Os amish não foram os primeiros grupos religiosos, dissidentes ou radicais, principalmente do ramo protestante, a efectuarem uma migração em massa para a América do Norte, por motivos de perseguição política e religiosa. Recordemos que no século XVII vários grupos de cidadãos ingleses procuraram na América um local tranquilo, longe das agitações políticas e religiosas que se abatiam na Inglaterra. A Igreja de Inglaterra, anglicana, não deixava espaço nem culto possível para dissidências mesmo entre os protestantes, calvinistas ou luteranos, quanto mais em relação a católicos. Entre estes últimos, não foram poucos os ingleses “papistas” que tentaram a emigração para as colónias americanas, mas mesmo aí viveriam cercados de anglicanos pouco tolerantes e radicalmente lealistas.
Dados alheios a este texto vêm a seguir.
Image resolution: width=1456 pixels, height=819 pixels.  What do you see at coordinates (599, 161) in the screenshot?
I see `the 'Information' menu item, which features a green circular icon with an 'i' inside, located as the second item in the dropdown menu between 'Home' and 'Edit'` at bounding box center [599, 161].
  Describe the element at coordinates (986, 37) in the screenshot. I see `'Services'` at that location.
Mas as maiores vagas de grupos religiosos eram puritanos, de origem calvinista, como já vimos. Foram povoadores das colónias do centro e norte do território, em comunidades auto-suficientes que se desenvolveram autonomamente durante algumas gerações. As colónias do Sul (da Virgínia à Geórgia), eram mais colónias de exploração, escravocratas, orientadas para uma agricultura típica do sistema colonial, de monocultura e de exportação.
Os amish, quando chegaram à Pensilvânia, encontraram já colónias estabelecidas e consolidadas, com sensibilidades religiosas próprias e grande parte dos loteamentos de terras já atribuídos. Mas o que não faltava eram terras, braços sim havia poucos para uma terra em expansão e com horizontes intermináveis.
Uma grande parte das comunidades amish estabelecidas na América do Norte, depois da vaga migratória setecentista, acabaria por se afastar da sua identidade original. Muitos assimilaram-se, novamente, aos menonitas. Mas no século XIX viriam tempos de divisão entre os grupos que se mantiveram como amish. Com a divisão, advinha a perda de identidade. Mas jamais a extinção. Com efeito, na década de 60 do século XIX, a divisão impôs-se. Entre 1862 e 1878 ocorreram várias conferências entre os líderes amish (as dienerversammlungen, na língua alemânica falada pelos seguidores de Amman), em diversas comunidades e para discutir a reacção do grupo às pressões da sociedade da época, num país que crescia de forma meteórica e se expandia territorialmente de forma rápida. Cada comunidade amish estava cada vez mais rodeada de “ingleses” e pressionada pela proximidade crescente de cidades em crescimento, que antigamente não existiam.
Em 1865 não se chegava a entendimento algum, muito menos a um compromisso, principalmente em relação aos tradicionalistas. Estes não abriam mão dos velhos preceitos e costumes da sua ordnung, não havia qualquer cedência da sua parte à modernidade, considerando até as reuniões como algo moderno e contra o espírito amish, retirando-se dessas assembleias. Surgiram assim duas tendências: os “Amish da Antiga Ordem” e os progressistas, cerca de dois terços dos amish. Receberam, estes, a designação de “Amish Menonitas”. A modernização destes, ou adaptação mais aberta ao mundo exterior, levou-os a fundirem-se gradualmente aos menonitas (ou a outras denominações deste grupo) e alguns também com a própria sociedade laica. Apenas um terço dos amish perdurou, até hoje dentro da tradição, fieis à tradição da sua fundação e migração para o Novo Mundo. Assim é até hoje!